We have discussed key methodological junctures in the design and execution of a modern meta-analytic study. We have shown that each stage in a meta-analytical study requires a series of critical decisions. These decisions are critical because they have an impact on the results obtained and substantive conclusions for theory as well as implications for practice and policymaking.
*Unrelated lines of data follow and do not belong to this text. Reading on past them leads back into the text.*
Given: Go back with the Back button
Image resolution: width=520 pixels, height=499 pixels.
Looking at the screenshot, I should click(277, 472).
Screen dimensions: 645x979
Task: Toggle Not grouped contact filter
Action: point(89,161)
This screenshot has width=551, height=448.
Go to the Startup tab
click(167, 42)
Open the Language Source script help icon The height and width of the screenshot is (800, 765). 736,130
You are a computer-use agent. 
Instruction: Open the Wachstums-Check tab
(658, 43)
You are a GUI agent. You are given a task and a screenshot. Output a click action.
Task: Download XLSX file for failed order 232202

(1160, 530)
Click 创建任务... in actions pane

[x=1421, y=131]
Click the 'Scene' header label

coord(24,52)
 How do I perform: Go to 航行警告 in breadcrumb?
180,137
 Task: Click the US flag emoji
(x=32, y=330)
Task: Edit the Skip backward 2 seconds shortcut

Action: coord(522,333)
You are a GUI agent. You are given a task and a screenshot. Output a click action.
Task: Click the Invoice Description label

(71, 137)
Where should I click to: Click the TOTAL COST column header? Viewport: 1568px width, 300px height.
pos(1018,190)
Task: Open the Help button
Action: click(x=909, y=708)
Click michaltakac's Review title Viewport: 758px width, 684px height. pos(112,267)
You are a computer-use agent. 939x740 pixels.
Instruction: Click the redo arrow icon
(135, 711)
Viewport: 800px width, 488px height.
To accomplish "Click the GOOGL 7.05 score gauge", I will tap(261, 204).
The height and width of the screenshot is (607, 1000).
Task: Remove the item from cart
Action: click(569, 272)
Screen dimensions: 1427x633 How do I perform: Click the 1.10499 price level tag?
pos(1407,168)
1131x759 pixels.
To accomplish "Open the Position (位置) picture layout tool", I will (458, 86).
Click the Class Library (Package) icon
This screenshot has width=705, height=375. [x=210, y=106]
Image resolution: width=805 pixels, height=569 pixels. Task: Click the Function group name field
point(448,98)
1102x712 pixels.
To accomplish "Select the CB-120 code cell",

We have discussed Stahl et al.’s meta-analysis as an exemplar to explain why their article was selected as the 2020 JIBS decade award, but also to show how the field of meta-analysis has progressed since. Table 1 summarizes recommendations and their implementation guidelines for a modern meta-analysis. By following the different steps described in Table 1, we make explicit the anatomy of a successful meta-analysis, and we summarize what authors can be expected to do, what reviewers can be expected to ask for, and what consumers of meta-analytic reviews (i.e., other researchers, practitioners, and policymakers) can be expected to look for. Like any research method, meta-analysis is nuanced, and this is not an exhaustive list of all technical aspects or possible contributions or permutations. We can, though, summarize its spirit. When a phenomenon has been researched from a wide variety of perspectives, pulling these studies together and effectively exploring and explaining the shifting effect sizes and signs is invariably enriching.